Collaborative for Technology Entrepreneurship & Commercialization [22:620:685] *
This is a course that is cross listed with the School of Engineering. Graduate STEM and MBA students work together on teams to build technology startup companies based on IP from Rutgers, other universities and the private sector. Topics covered: technology assessment, ideation, customer need assessments, value propositions, organizational development, business model development, pro forma financial planning. The teams are supported by experienced mentors and local support organizations.
Doing Business in China [22:553:671]
This unique course features a study trip to China. The objective of the course is to learn about China's dynamic economy and business environment through hands-on learning. This course is open to all students (MBA, Masters, and undergraduate) and alums. Students should consult with the department chair of their concentration to see if this course will count toward their concentration. For anyone interested in doing business in China, or knowing more about one of the most important developing economies today, this course is a must.

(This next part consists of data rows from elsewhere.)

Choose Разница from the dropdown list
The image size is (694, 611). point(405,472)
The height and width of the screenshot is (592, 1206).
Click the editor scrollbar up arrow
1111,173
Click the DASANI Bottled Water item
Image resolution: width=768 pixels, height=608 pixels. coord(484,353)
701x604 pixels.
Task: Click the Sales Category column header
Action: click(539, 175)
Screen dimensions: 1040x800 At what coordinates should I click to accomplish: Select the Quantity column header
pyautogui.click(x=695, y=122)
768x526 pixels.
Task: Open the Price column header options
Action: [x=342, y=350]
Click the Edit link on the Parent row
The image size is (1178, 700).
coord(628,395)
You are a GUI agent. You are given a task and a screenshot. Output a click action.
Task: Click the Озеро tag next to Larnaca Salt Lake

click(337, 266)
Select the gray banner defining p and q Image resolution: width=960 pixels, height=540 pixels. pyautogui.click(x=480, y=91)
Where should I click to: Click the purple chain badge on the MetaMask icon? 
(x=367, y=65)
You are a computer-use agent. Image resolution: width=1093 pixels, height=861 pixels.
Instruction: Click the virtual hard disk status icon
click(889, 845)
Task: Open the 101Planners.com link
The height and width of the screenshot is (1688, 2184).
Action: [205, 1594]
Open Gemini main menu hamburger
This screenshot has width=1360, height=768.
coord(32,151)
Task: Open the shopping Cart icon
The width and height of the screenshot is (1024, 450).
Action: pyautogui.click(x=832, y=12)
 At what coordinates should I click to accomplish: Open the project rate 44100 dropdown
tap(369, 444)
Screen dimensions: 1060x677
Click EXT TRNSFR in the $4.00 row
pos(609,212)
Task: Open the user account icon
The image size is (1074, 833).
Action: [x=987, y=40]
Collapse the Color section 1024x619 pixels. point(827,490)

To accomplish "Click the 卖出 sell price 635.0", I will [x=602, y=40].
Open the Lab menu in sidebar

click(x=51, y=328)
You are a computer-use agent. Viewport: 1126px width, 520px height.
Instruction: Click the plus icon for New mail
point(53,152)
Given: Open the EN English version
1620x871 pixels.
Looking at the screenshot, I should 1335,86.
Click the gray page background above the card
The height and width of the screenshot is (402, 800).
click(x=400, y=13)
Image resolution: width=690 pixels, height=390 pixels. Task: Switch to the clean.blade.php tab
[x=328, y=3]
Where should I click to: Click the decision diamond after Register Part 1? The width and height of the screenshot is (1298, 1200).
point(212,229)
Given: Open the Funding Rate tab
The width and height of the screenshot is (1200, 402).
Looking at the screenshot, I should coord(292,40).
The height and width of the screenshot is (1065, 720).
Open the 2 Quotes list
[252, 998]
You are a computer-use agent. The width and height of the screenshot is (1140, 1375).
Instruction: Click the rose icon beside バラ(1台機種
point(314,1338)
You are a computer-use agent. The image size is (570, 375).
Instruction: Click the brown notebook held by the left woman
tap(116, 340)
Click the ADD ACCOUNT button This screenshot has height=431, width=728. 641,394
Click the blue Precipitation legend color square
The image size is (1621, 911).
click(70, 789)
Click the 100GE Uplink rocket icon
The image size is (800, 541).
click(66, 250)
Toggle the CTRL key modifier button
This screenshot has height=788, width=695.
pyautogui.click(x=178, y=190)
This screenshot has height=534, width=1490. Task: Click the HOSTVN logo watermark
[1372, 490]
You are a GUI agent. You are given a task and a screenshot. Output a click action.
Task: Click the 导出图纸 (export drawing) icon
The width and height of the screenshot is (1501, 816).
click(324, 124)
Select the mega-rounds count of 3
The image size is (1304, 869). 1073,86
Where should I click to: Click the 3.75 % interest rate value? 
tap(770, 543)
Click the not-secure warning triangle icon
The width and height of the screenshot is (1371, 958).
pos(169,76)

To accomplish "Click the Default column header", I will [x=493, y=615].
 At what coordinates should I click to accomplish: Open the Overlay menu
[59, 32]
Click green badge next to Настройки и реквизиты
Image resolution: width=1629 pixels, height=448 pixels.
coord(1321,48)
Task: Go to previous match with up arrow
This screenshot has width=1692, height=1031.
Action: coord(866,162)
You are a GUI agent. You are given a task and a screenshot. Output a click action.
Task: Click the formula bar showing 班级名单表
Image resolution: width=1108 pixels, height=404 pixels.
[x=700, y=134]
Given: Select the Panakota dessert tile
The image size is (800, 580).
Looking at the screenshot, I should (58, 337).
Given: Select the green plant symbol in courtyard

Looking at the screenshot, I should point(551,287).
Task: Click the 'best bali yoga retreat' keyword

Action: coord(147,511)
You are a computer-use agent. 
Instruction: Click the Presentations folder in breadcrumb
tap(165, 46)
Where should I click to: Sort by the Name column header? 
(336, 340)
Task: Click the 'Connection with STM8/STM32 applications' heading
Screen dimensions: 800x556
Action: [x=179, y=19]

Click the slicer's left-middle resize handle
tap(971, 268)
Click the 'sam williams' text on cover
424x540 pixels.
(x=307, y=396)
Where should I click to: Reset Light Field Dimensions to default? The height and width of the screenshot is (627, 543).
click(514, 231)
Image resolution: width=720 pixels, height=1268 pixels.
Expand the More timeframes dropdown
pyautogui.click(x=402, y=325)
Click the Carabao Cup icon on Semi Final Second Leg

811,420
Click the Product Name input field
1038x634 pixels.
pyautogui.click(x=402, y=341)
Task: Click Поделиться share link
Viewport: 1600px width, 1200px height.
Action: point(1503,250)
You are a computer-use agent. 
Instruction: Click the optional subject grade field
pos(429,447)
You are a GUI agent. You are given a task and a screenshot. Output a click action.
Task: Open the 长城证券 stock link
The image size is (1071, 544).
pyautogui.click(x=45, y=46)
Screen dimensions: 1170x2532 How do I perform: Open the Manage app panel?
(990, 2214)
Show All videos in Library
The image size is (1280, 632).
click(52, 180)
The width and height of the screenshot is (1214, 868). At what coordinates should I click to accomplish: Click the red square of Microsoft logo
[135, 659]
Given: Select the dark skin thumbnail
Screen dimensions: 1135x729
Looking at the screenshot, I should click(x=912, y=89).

Evaluating Business Ventures [22:390:674] *
This multidisciplinary MBA course will provide students with the real world skills and business acumen to screen, analyze, and invest in early-stage technology and life-sciences start up companies. By the end of the semester, students will conduct technical and financial due diligence around a Rutgers invention. They will in turn create a full-blown business plan that they will pitch to the BEST institute for funding. The goal is to turn these real-world business plans into viable real-world businesses.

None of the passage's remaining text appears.